The transaction broadens Capgemini’s industrialised delivery model globally increasing the Group’s competitiveness in all regions. Capgemini will leverage IGATE know-how to accelerate the “People supply chain” transformation.

Strengthening the economic model

The combination of IGATE and Capgemini provides cross selling revenue synergies of $100-150M and annual efficiency gains estimated at $75-105M to be achieved within 3 years.

Straightforward integration

Building on both companies previous experiences of integrating acquisitions and a strong cultural fit, the integration is expected to be smooth.  The new organisation will be in place within 3 months of closing and the integration is expected to be completed within 9 months.

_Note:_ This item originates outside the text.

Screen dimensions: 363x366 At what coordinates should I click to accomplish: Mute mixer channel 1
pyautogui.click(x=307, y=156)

Financially compelling transaction

In addition to attractive synergies and a favorable financing environment, the transaction will accelerate the use of Capgemini’s tax loss carry forward in North America, resulting in an accretion to normalised EPS of at least +12% in 2016 and +16% in 2017.

 

Paul Hermelin, Chairman and CEO of Capgemini, said: “I am very pleased to announce a very important transaction in Capgemini’s history. IGATE is a leading company that perfectly fits our strategic ambition. It will give us a new status on the American market, and take further our industrialisation journey to offer ever more competitive services to our clients. This will also give to the Group’s Indian operations a new scale, allowing us to compete on par with the best US-based and Indian-based companies. I am glad to welcome new talents and leaders to our Group, who share our convictions and professional culture. ”

 

Ashok Trivedi, Co-Founder and Co-Chairman of IGATE said: “We are pleased to have found a great partner for the business and are confident that our employees and customers will benefit from the enhanced service offerings and resources available to them at Capgemini.”

 

Sunil Wadhwani, Co-Founder and Co-Chairman of IGATE said: “We are gratified that the company we founded over 25 years ago has developed into a global enterprise with over 30,000 employees, a trusted partner to over 250 clients, a market value of over $4 billion, and one of the most respected brands in the IT industry.”

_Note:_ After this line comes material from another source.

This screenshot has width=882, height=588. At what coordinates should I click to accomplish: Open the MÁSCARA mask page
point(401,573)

Ashok Vemuri, CEO of IGATE said: “In Capgemini, we have found a partner that will advance our ability to innovate and build industry solutions that will enhance the value proposition we bring to our clients. In addition, this powerful combination will provide exciting opportunities for our employees to expand their capabilities.”

 

Transaction highlights

The contemplated transaction will consist in a one-step cash merger between IGATE Corporation and a subsidiary of Capgemini North America Inc. The merger has been approved by the written consent of IGATE Corporation shareholders representing approximately 54% of the capital (subject to a 30-day fiduciary out period during which IGATE Corporation could accept a superior proposal). 

The merger is subject to the customary closing conditions, including regulatory approvals. The transaction is expected to close in the second half of 2015.

This transaction will be financed through a combination of:

  • own cash
  • equity portion translating into a dilution not to exceed 6% of Capgemini share capital
  • straight debt for the remaining portion.